What this task involves: Give back all the data below exactly as it is shown.

Source information:
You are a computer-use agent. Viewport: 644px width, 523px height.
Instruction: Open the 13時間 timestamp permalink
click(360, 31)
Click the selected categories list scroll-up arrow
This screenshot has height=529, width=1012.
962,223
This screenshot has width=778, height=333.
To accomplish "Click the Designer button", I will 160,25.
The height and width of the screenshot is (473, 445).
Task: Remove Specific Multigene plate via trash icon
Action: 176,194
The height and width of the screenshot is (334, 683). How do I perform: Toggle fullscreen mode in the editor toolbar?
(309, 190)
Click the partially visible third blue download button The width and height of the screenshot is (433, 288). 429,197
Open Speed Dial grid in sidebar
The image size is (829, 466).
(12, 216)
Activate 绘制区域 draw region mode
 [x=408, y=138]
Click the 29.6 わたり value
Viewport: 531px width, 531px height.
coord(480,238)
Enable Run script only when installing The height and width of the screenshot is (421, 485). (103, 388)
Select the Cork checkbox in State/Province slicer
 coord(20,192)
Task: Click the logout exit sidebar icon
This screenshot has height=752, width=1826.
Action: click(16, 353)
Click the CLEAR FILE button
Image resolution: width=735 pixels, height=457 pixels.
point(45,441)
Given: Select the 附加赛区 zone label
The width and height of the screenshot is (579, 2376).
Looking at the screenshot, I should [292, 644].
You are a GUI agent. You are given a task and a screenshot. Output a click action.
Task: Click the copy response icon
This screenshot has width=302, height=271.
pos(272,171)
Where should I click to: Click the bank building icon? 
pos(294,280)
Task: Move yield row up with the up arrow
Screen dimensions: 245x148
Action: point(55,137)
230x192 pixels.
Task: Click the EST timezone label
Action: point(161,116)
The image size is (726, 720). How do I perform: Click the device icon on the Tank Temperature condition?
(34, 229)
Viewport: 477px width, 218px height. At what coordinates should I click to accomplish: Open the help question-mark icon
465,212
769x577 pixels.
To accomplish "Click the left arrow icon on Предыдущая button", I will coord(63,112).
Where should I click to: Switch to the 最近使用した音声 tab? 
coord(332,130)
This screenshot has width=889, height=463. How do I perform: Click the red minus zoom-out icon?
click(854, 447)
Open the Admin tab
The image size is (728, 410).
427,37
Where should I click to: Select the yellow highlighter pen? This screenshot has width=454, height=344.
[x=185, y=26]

Solution:
You are a computer-use agent. Viewport: 644px width, 523px height.
Instruction: Open the 13時間 timestamp permalink
click(360, 31)
Click the selected categories list scroll-up arrow
This screenshot has height=529, width=1012.
962,223
This screenshot has width=778, height=333.
To accomplish "Click the Designer button", I will 160,25.
The height and width of the screenshot is (473, 445).
Task: Remove Specific Multigene plate via trash icon
Action: 176,194
The height and width of the screenshot is (334, 683). How do I perform: Toggle fullscreen mode in the editor toolbar?
(309, 190)
Click the partially visible third blue download button The width and height of the screenshot is (433, 288). 429,197
Open Speed Dial grid in sidebar
The image size is (829, 466).
(12, 216)
Activate 绘制区域 draw region mode
 [x=408, y=138]
Click the 29.6 わたり value
Viewport: 531px width, 531px height.
coord(480,238)
Enable Run script only when installing The height and width of the screenshot is (421, 485). (103, 388)
Select the Cork checkbox in State/Province slicer
 coord(20,192)
Task: Click the logout exit sidebar icon
This screenshot has height=752, width=1826.
Action: click(16, 353)
Click the CLEAR FILE button
Image resolution: width=735 pixels, height=457 pixels.
point(45,441)
Given: Select the 附加赛区 zone label
The width and height of the screenshot is (579, 2376).
Looking at the screenshot, I should [292, 644].
You are a GUI agent. You are given a task and a screenshot. Output a click action.
Task: Click the copy response icon
This screenshot has width=302, height=271.
pos(272,171)
Where should I click to: Click the bank building icon? 
pos(294,280)
Task: Move yield row up with the up arrow
Screen dimensions: 245x148
Action: point(55,137)
230x192 pixels.
Task: Click the EST timezone label
Action: point(161,116)
The image size is (726, 720). How do I perform: Click the device icon on the Tank Temperature condition?
(34, 229)
Viewport: 477px width, 218px height. At what coordinates should I click to accomplish: Open the help question-mark icon
465,212
769x577 pixels.
To accomplish "Click the left arrow icon on Предыдущая button", I will coord(63,112).
Where should I click to: Switch to the 最近使用した音声 tab? 
coord(332,130)
This screenshot has width=889, height=463. How do I perform: Click the red minus zoom-out icon?
click(854, 447)
Open the Admin tab
The image size is (728, 410).
427,37
Where should I click to: Select the yellow highlighter pen? This screenshot has width=454, height=344.
[x=185, y=26]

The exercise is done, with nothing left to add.